Egan's most recent works are often entirely nonfigurative and tend to converge in pounding beats, as if imploding from beyond cognition toward a central fatality in tidal waves of grays, magentas, even eerie greens and reds like haunting aurora borealis, growing in vehemence as they converge toward a center of convoluted discord.
In the world of abstract painting, just as in abstract or classical music, there is no identifiable formal imagery to organize time or space with pre-determinates in relative proportion and interrelationships. Artists must search the depths of their souls to recognize their own persona, and at the same time recognize the techniques and devices that best give it life. And Egan, in true form, has been searching for his own style, and stretching his inner ear to recognize his own voice.
PHOTO COURTESY OF JUSTIN CHOU
The voice -- in his particular use of colors -- is increasingly identifiable as Egan and the style remains on the whole ambiguous and fraught with unresolved conflicts of direction and approach.
The first phases of an artist's flight to artistic maturity often reveal such hesitations and conflicts. They are engendered by the ghosts of extraneous concepts, by the tyrannical influence of revered masters, and by the cruel weight of self-imposed demands that are usually based on value judgments extrinsic to the artist's inner flow of creative energies. Then there is also the problem of spatial, planar unrest that results when particular color combinations produce two- and three-dimensional effects unintended in the original dialogue of shades and hues.
On the overall surface, however, all is bright and rosy, if with the feel of a Mardi Gras samba. The colors alone light up the entire restaurant space with their vibrant energy. The touch is often lively, even fun, with firmly daubed accents of bright, whitened greens and teals laid down in unctuous slabs. The more successful works in terms of overall harmony, balance or resolution are those with veiled figurative references where silhouettes of familiar forms of trees, buildings, waves, ocean rocks, boats, umbrellas, still life and even human figures, manage to impart a zingy virility that effectively pulsates, although seemingly from the colors alone.
PHOTO COURTESY OF JUSTIN CHOU
While the colors give the objects form, it is the brush strokes that give the colors life and spice. Whether painting children staring from behind a barred window in Vietnam, Thai buildings by a khlong, French-style Vietnamese buildings fronted by elegant trees, the sandy rocks of Kenting's coast, or beach palms swaying over crashing waves, Egan always comes across as a seasoned draftsman, an assured hand at the painting easel, and someone with an uncanny eye for the reality of colors in perception. In short, Egan's paintings exude a personal vitality and a highly emotional aura that we do not usually notice in such scenes.
This is because each time Egan returns to do figurative paintings after his self-searching in abstract compositions, he brings to the works the power of colors that most ordinary landscape painters do not explore.
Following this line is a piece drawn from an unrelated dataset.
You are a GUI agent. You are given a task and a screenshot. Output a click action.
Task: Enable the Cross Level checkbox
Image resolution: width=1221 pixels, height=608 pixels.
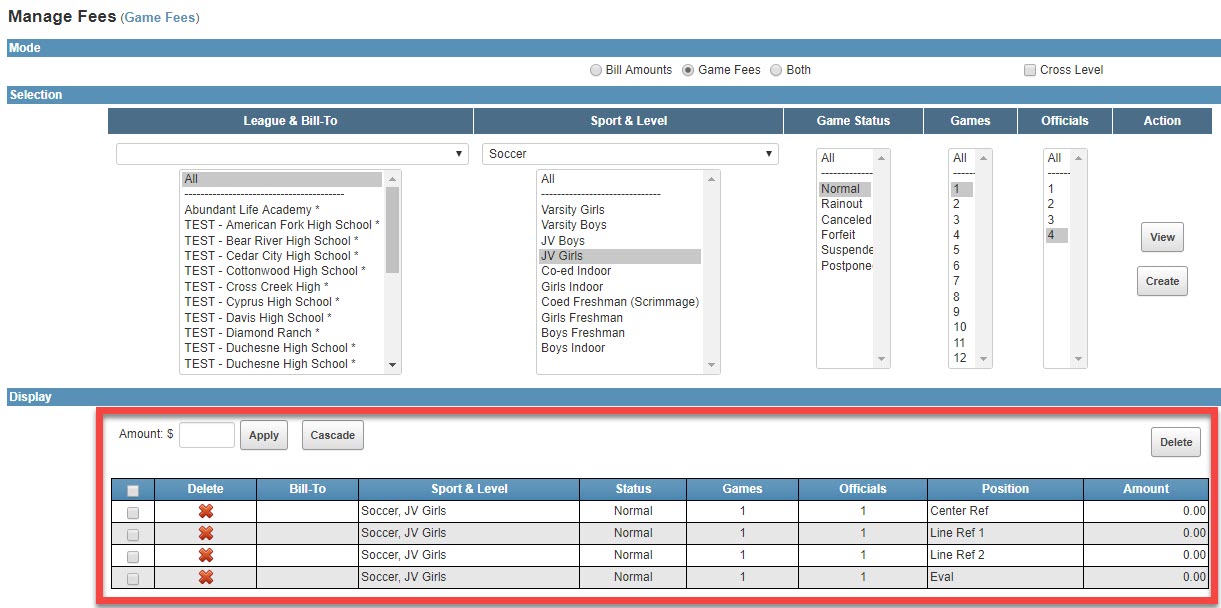pos(1030,71)
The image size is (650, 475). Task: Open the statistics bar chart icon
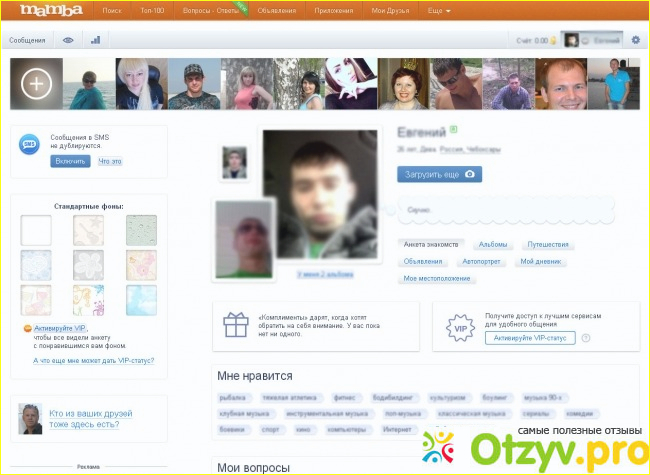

From his nonfigurative works Egan learns about the weight of colors in space, and the power of colors in motion. And once back in a relatively more figurative mode, Egan puts this weight and motion to work.
It is not often that painters wait so long before making their professional debut as artists. Robert Egan, even in this first showing, has proved himself to be a painter of uncommon technical command, as well as of unusual emotional intensity. The tensions and knots are very much part of our particular time and our particular place. But the energy, the heaving inner torment and the dynamic palette, are Egan's alone.
Exhibition note
What: Asia Landscape Passages by Robert Egan
When: Open for the next three months.